● Available records:
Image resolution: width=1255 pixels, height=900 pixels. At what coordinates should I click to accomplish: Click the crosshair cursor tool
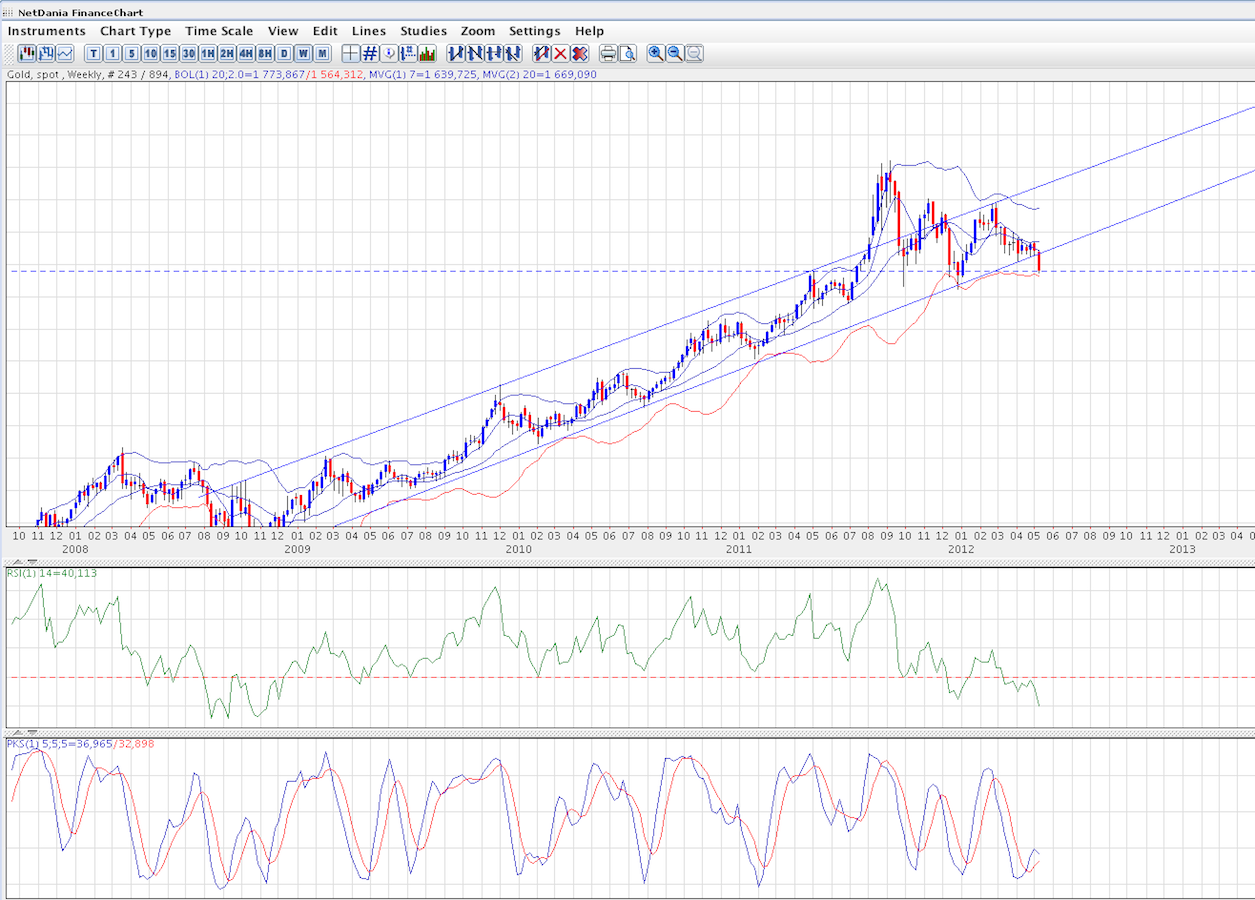[351, 53]
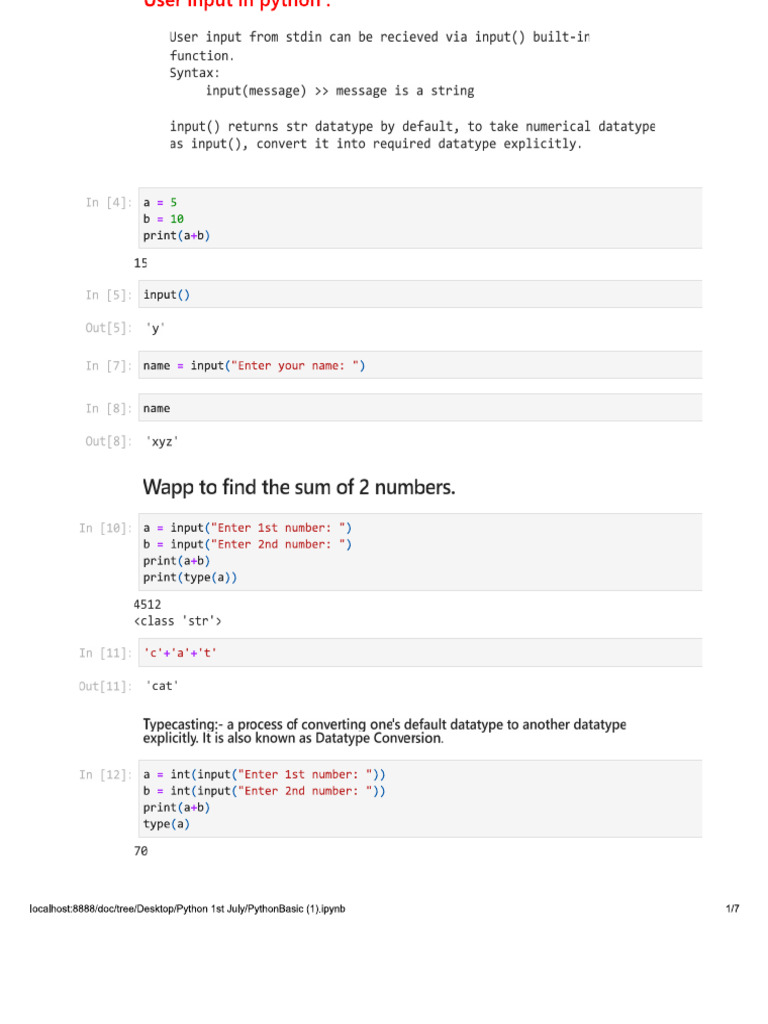
Task: Click the In [10] sum of numbers cell
Action: pos(420,552)
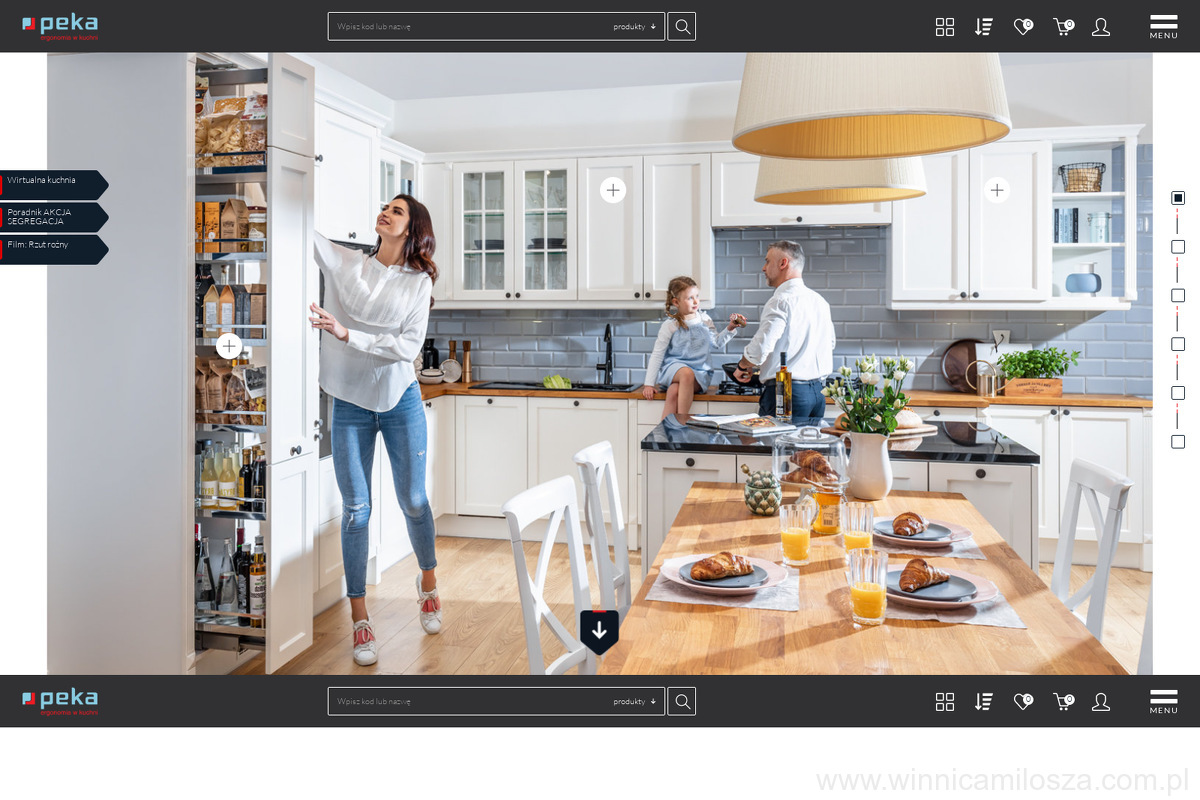Click the plus hotspot on the pantry pull-out
Image resolution: width=1200 pixels, height=800 pixels.
point(229,346)
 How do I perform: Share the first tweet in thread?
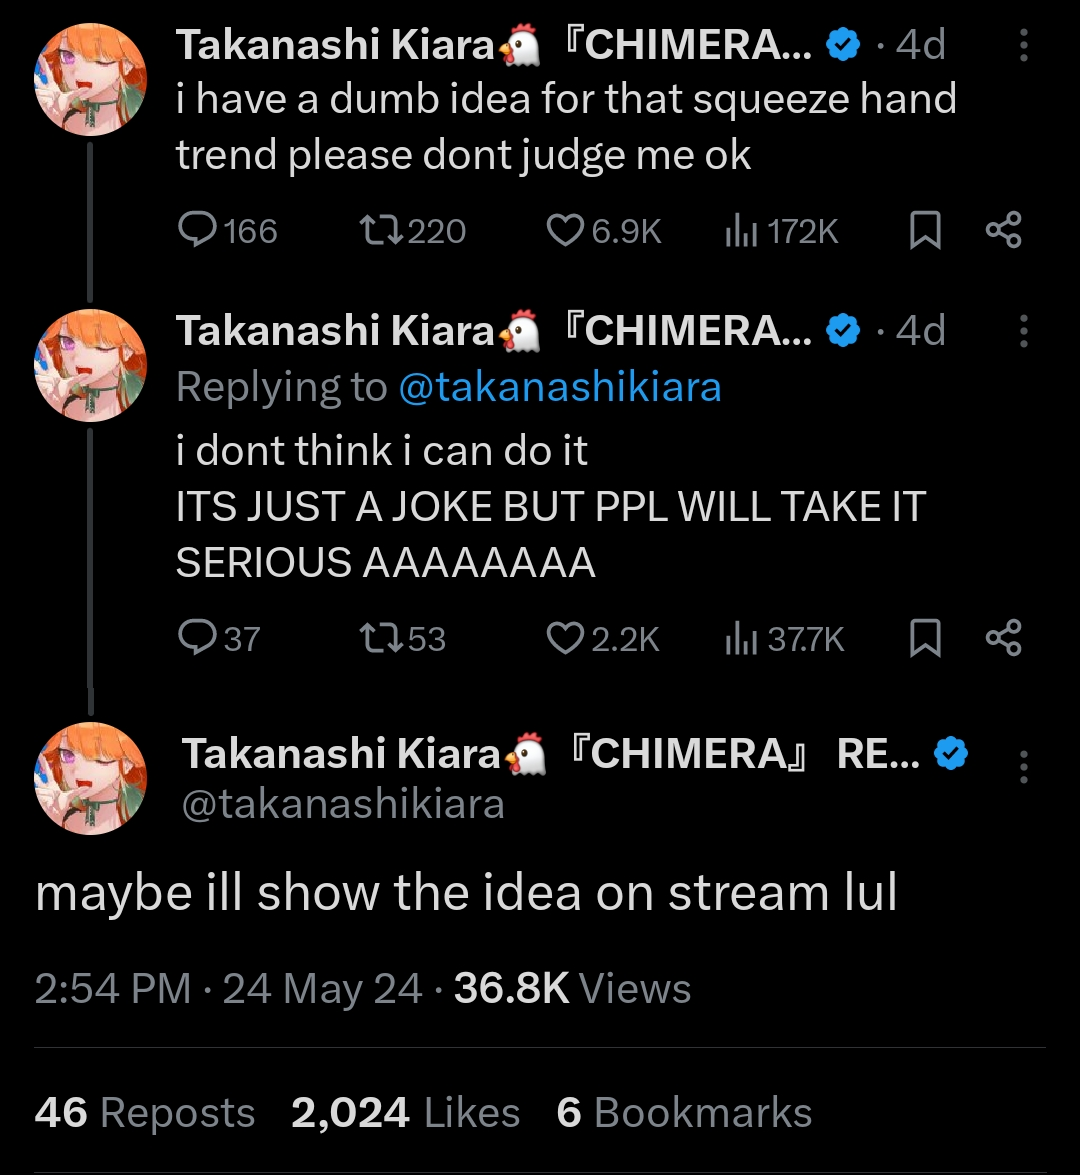tap(1003, 231)
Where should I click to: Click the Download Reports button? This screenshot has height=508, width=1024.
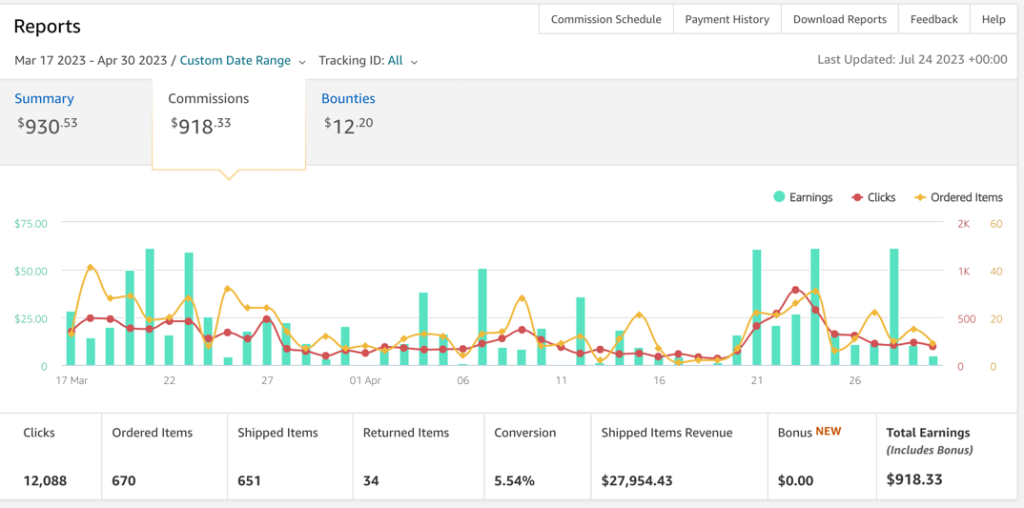point(839,19)
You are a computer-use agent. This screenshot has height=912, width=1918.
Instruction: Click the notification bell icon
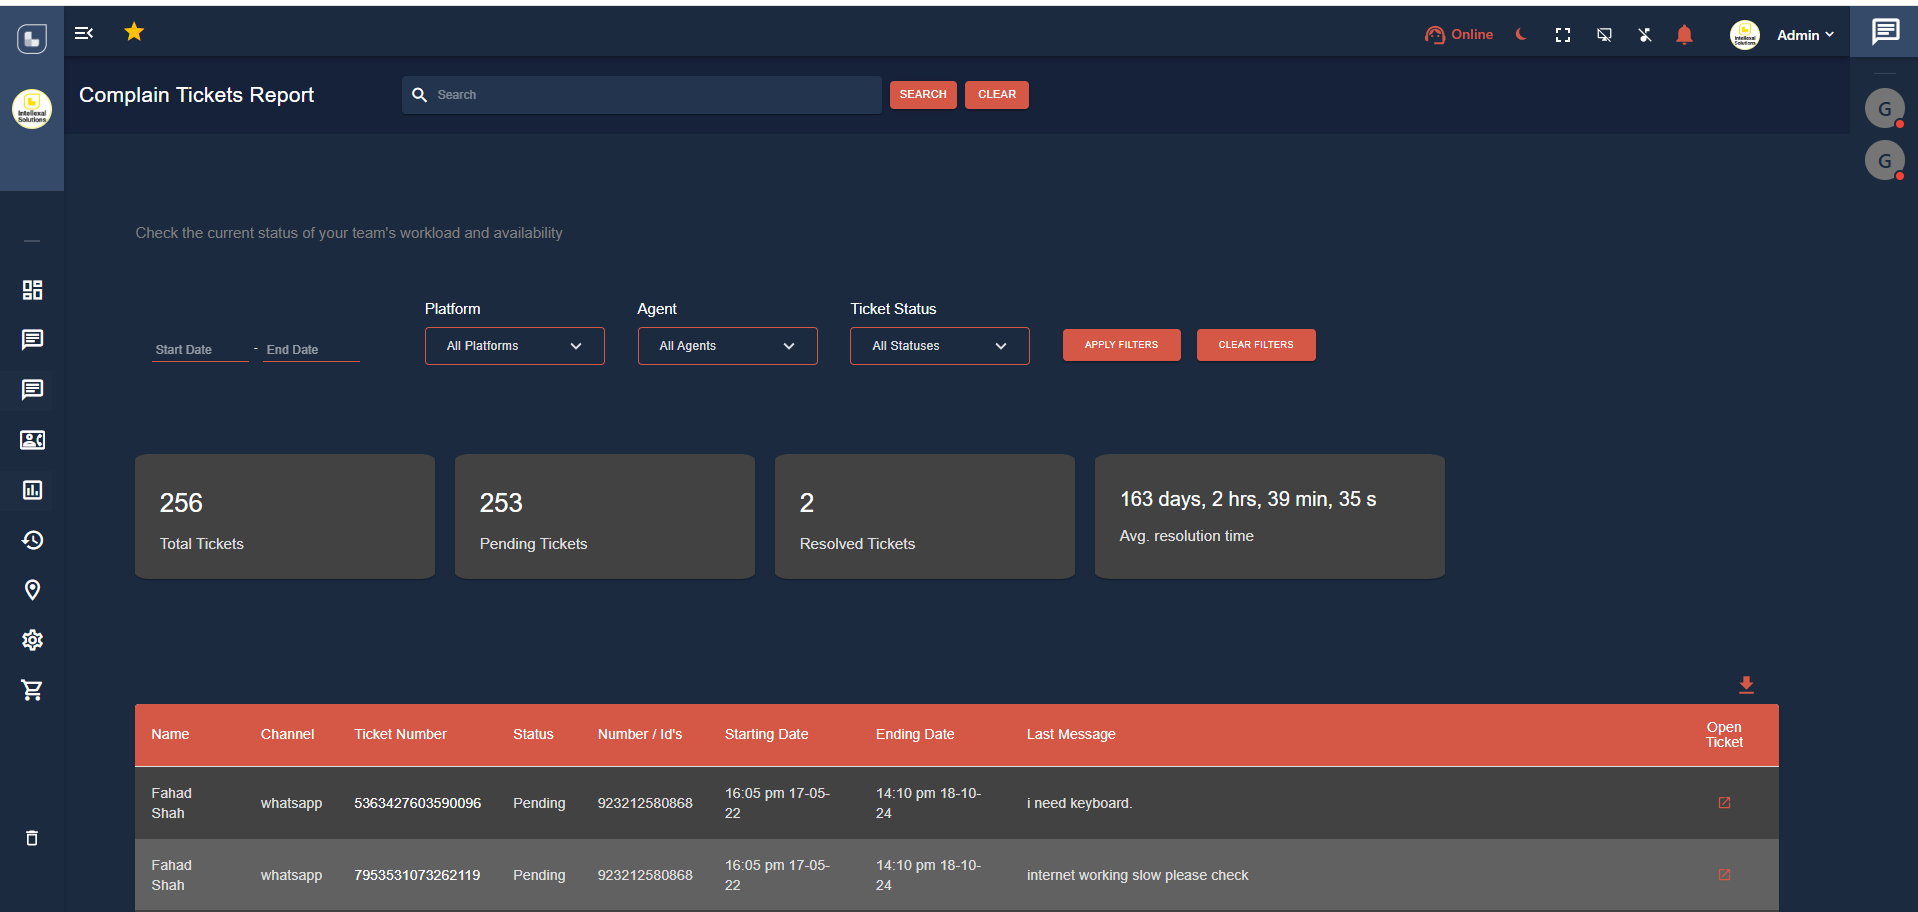point(1684,35)
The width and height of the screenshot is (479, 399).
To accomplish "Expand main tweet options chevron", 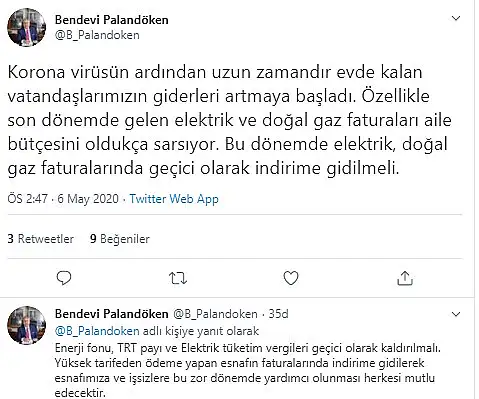I will (x=456, y=18).
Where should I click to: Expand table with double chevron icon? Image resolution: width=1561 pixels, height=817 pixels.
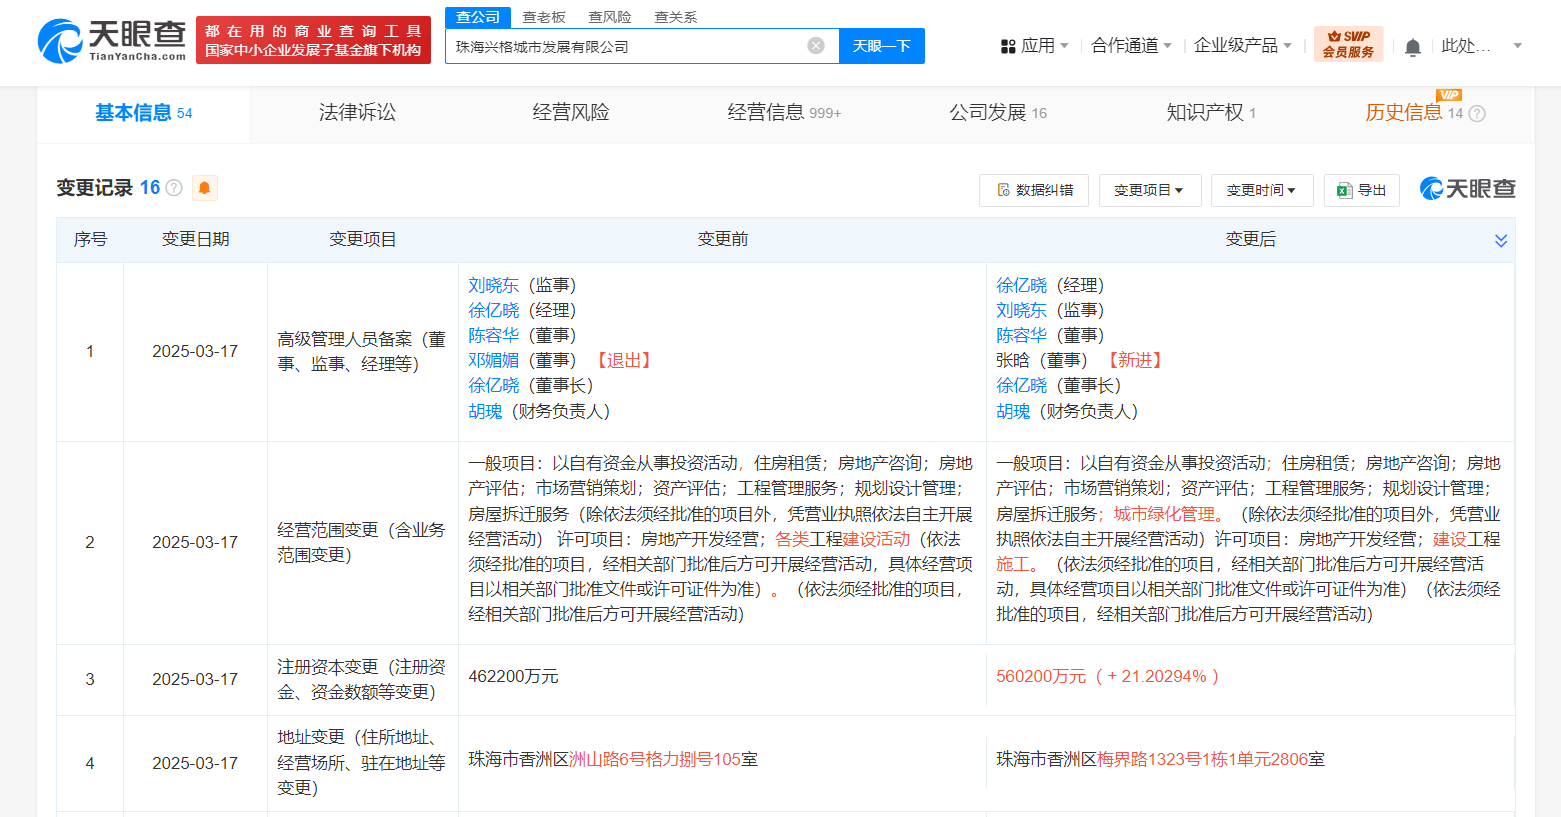click(1500, 240)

● Problem description:
Output exactly the lines from the line containing "Where should I click to: Expand" through the last line of the records, both included, and leave out every picture.

● Your response:
Where should I click to: Expand table with double chevron icon? Image resolution: width=1561 pixels, height=817 pixels.
click(1500, 240)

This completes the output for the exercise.